Zor da olsa gelecek…

Güzel günlere inançla en büyük yatırımı çocuklarımıza yapmak zorundayız. Tıpkı dünyanın hayran kaldığı liderimiz Mustafa Kemal Atatürk’ün yaptığı gibi…

Çocuklarımıza sahip çıkmak, ekonomik, sosyal vb sömürülerine izin vermemek, en iyi şekilde ve adil, ücretsiz eğitimlerini sağlamak, korumak ve geliştirmek görevimiz…

Hem devlet hem millet olarak…

Bunu yapamadığımız sürece çocuklarımızı kaybederiz. Ya ortalıkta telef olurlar ve batağa sürüklenirler…

Ya da kıt imkanlar hatta imkansızlıklar karşısında mucizeyi gerçekleştirir ve gurur kaynağımız olurlar ama yurtdışına gitmek zorunda kalırlar. Ki yaşadığımız tam da budur…

Ekonomik ve siyasal çalkantılar, gelecek kaygısı çocuklarımızı, gençlerimizi yurtdışına kaptırıyor…

Eğitim amacıyla çıkan gençlerden dönen yok denecek kadar az…

Onlar memleket özlemi çekiyor, memleket ise onların özlemini…

Buna bir son noktayı koymak gerek…

Gecikmeden, geç kalmadan…

Çünkü onlar bizim vatanımız. Vatan, onlara emanet…

O yüzdendir ki Atatürkümüz, memleketi çocuklara emanet etti. Etmekle de kalmadı çocuklarımıza bayram hediye etti…

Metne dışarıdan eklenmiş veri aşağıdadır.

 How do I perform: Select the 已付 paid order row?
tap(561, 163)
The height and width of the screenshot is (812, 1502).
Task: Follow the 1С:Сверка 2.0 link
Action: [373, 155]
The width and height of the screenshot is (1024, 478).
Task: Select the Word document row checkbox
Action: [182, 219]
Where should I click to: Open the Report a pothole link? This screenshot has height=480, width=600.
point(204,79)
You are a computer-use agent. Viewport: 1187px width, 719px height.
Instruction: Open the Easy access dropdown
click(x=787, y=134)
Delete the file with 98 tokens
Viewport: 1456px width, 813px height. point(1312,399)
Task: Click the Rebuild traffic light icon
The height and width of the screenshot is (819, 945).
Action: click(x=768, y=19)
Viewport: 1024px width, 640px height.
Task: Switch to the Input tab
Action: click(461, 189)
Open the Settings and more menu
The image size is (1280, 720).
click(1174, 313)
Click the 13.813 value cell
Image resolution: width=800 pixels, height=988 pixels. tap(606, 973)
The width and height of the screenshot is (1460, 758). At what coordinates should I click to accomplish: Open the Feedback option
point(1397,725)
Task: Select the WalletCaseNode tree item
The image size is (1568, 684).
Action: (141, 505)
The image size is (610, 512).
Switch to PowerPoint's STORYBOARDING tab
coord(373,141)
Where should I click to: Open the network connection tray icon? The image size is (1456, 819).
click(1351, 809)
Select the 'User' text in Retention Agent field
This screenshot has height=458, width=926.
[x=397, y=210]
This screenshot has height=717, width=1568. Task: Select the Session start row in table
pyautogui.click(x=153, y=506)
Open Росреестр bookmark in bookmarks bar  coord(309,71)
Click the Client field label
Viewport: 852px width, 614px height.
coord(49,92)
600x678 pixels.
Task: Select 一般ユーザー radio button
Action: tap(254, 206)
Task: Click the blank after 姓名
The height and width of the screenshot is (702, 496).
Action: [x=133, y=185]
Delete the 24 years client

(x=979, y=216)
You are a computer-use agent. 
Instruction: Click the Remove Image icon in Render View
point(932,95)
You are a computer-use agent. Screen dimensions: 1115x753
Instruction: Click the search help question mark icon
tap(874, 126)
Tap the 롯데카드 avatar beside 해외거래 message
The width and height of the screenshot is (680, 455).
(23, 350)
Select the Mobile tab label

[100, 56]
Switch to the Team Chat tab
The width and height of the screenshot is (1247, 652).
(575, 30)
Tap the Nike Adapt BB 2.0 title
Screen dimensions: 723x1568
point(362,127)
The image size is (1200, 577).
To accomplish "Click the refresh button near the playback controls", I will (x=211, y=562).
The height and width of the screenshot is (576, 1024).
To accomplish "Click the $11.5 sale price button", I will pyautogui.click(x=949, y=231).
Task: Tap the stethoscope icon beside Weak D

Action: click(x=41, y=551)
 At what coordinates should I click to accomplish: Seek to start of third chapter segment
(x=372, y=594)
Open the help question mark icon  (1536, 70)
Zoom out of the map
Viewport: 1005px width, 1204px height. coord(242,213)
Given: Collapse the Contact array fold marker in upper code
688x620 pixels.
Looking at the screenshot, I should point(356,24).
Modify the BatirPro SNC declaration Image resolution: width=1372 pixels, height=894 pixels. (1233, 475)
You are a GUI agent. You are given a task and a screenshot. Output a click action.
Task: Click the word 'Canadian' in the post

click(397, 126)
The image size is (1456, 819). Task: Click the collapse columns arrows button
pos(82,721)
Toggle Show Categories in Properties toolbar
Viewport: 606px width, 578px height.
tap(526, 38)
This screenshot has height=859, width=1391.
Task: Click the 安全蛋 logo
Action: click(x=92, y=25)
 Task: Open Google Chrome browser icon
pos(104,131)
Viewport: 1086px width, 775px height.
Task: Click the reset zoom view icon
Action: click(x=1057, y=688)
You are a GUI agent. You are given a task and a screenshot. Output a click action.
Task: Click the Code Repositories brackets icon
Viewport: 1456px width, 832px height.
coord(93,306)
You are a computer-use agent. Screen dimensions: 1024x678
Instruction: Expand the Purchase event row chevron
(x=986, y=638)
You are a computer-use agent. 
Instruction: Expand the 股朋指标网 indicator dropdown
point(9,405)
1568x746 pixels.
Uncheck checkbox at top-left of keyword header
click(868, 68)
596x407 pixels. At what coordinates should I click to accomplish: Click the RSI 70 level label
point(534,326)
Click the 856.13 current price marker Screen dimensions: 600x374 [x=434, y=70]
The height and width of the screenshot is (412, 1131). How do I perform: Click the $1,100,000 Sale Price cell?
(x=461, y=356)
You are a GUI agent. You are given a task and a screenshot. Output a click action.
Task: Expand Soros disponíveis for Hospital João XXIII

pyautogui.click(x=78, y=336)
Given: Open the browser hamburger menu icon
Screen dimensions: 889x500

Şimdi zor ve sıkıntılı dönemler geçiriyoruz. Cumhuriyetin körpe dönemlerindeki olanaksızlıklar içinde mutlu ve umutlu olan çocuklarımızın mevcutta resmi hoş değil…

Ama düzelecek…

Düzelmek de zorunda…

Biraz sabır, biraz gayret…

Buradan iktidarın yönetici kadınlarına, seçilmişlerine, makam sahiplerine sesleniyorum. Çocuklarımızı harcatmayın. Harcanmasına izin vermeyin…

Tüm umudumla ve inancımla haklarının çiğnenmediği günler diliyorum, çocuklarımıza…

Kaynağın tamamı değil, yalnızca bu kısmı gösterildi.